While some may regard 5235 as lacking teeth, the real problem with it is not that it fails to be a direct lien, but rather the timing mechanism the wording of the statute suggests. The statute states that its filing must take place “after the expiration of 10 years after the filing of the judgment-roll.” If the 5235 filing takes place on precisely the first day of the 11th year, then there should theoretically be no gap in the judgment creditor’s coverage. However, only the sheriff, a public official who may or may not see the urgency in filing, has authority to make a 5235 filing. No matter how much the judgment creditor may try, there is no procedure to compel promptness.
The answer to this would seem to lie with getting the paperwork to the sheriff before the end of the 10th year so that the sheriff’s filing takes place slightly before the expiration of the original lien. However, Community Capital Corp. v. Lee,8 a trial term decision, holds this improper, rendering the premature Section 5235 filing ineffective.
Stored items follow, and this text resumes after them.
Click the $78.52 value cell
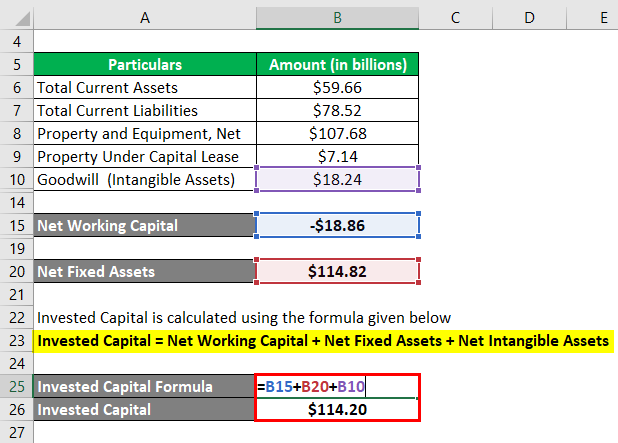The width and height of the screenshot is (618, 443). click(337, 110)

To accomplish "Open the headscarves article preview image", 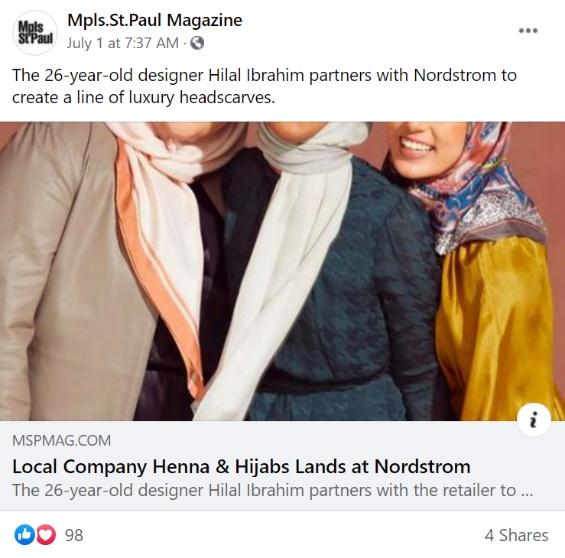I will 282,271.
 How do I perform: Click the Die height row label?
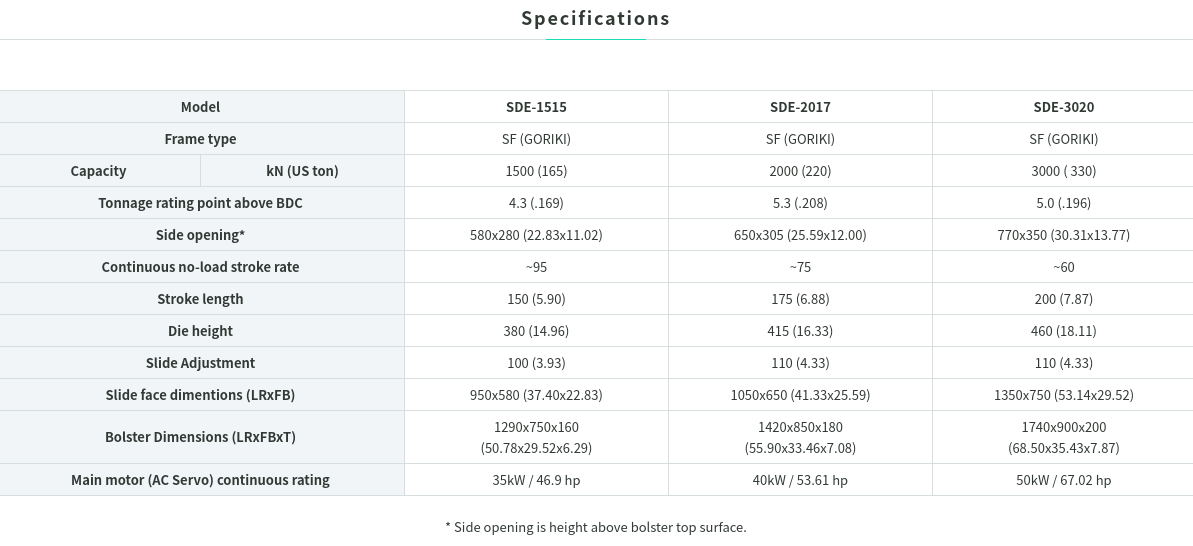click(x=201, y=331)
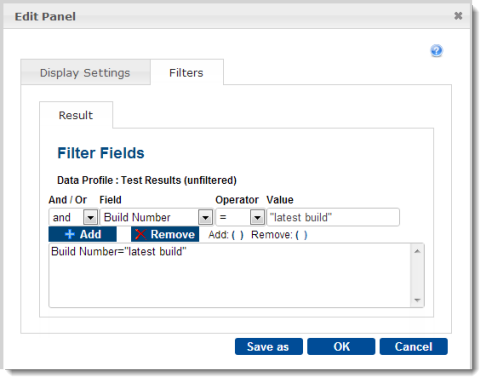Viewport: 485px width, 382px height.
Task: Confirm with the OK button
Action: 341,347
The court wrote, “Gletzer may not have been without a remedy after the expiration of the original 10-year lien.” The court did not write, “Gletzer had a remedy.” The use of the word “may” which makes one wonder whether the Court of Appeals agrees with Lee. Gletzer does not tell us enough to answer that question.
The Script
The first day of the 10th year, the judgment creditor should commence the action to renew the lien. This must be followed with an order to show cause for accelerated judgment, either by motion to dismiss defenses or by summary judgment on the complaint, at the earliest possible date. If, at around the six-month mark it appears that there will be a delay in that suit, the judgment creditor should move under 5203 (b) for an extension of the lien and should also request the court to grant a preliminary conference in order to alert the court of the looming deadline. That extension should comfortable take the lien past the end of the 10th year. While under that extension, the judgment the judgment creditor should have the sheriff file under 5235. By following this script, the judgment creditor suffers no gap in lieven coverage and, it should be noted, no hazard for the title industry or junior mortgagees.
Possible Statutory Changes
While the suggested script is effective, it is undoubtedly cumbersome and discriminatory against all but institutional debt collectors. Requiring it simply serves no discernible public policy. The statuses require amendment.
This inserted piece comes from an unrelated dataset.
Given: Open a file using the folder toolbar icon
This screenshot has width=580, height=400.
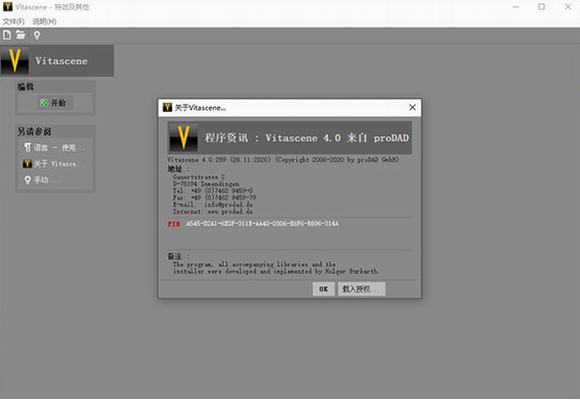Looking at the screenshot, I should [x=21, y=35].
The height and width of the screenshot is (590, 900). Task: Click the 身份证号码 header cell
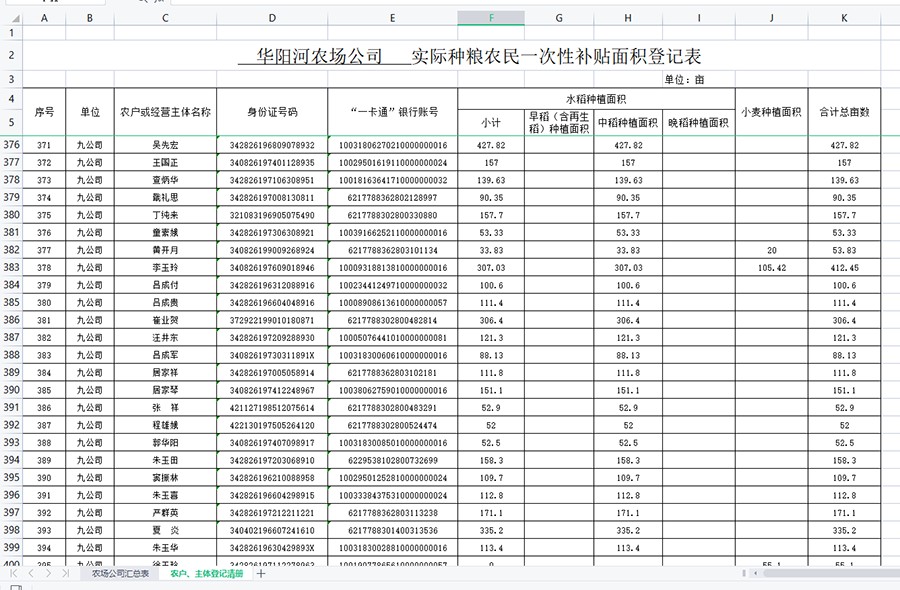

The Appellate Division decision in Gletzer10 suggests as solutions: temporary lien extension, allowing more than a year for the renewal, or obviously, making the lien 20 years in the first place.
The existing renewal process wastefully calls for a fresh assertion of personal jurisdiction over someone who was already under New York’s jurisdiction for the first judgment. Even were there merit to making the judgment creditor reassert his status, a
statutory amendment could replace the bringing of a second action with registration, like foreign judment registration under CPLR 5402 (b). Let the judgment debtor have the burden of mounting the challenge.
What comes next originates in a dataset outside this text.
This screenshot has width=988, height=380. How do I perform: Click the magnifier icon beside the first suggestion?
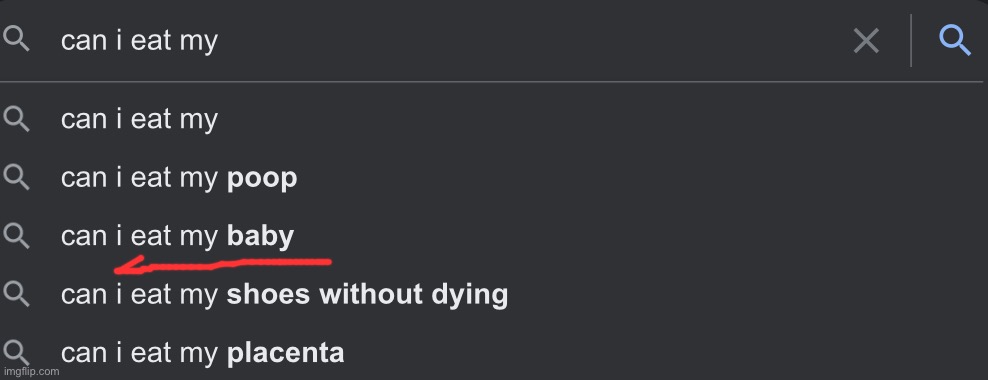(16, 119)
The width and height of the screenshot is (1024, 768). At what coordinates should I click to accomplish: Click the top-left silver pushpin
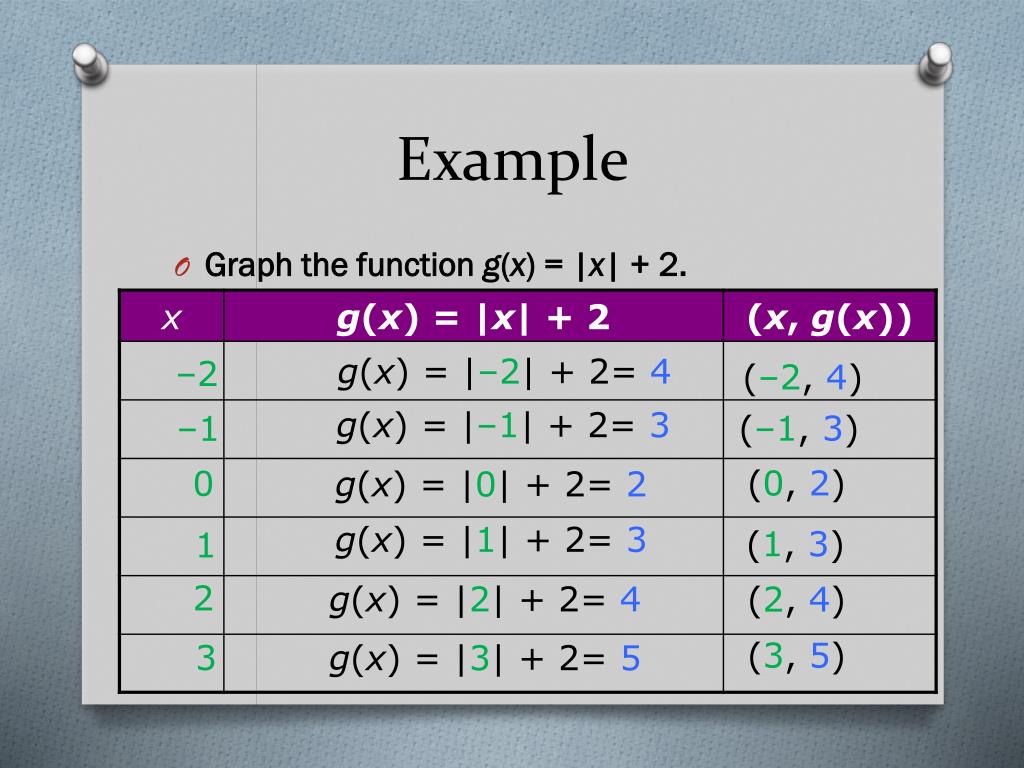(91, 63)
The current statute is a waste of private and public money. Having read every case construing these statutes, we find no reason for having the current statutory scheme.
The most sensible solution is to make the lien of a judgment 20 years in the first place.
Barring that, a simple procedure of re-registering the judgment with a simple form a layman can fill out without attorney assistance is the next best step to fairness and equity.
Passing Judgment on ‘Gletzer’
Gletzer appears to be a good ruling about a bad set of laws. It secures stability in land titles and reliability in transactions. It casts the duty for diligence in protecting rights on those who best know the rights they have. The laws in question, although able to secure those rights, are ridiculously arcane and cumbersome and cry out for modernization.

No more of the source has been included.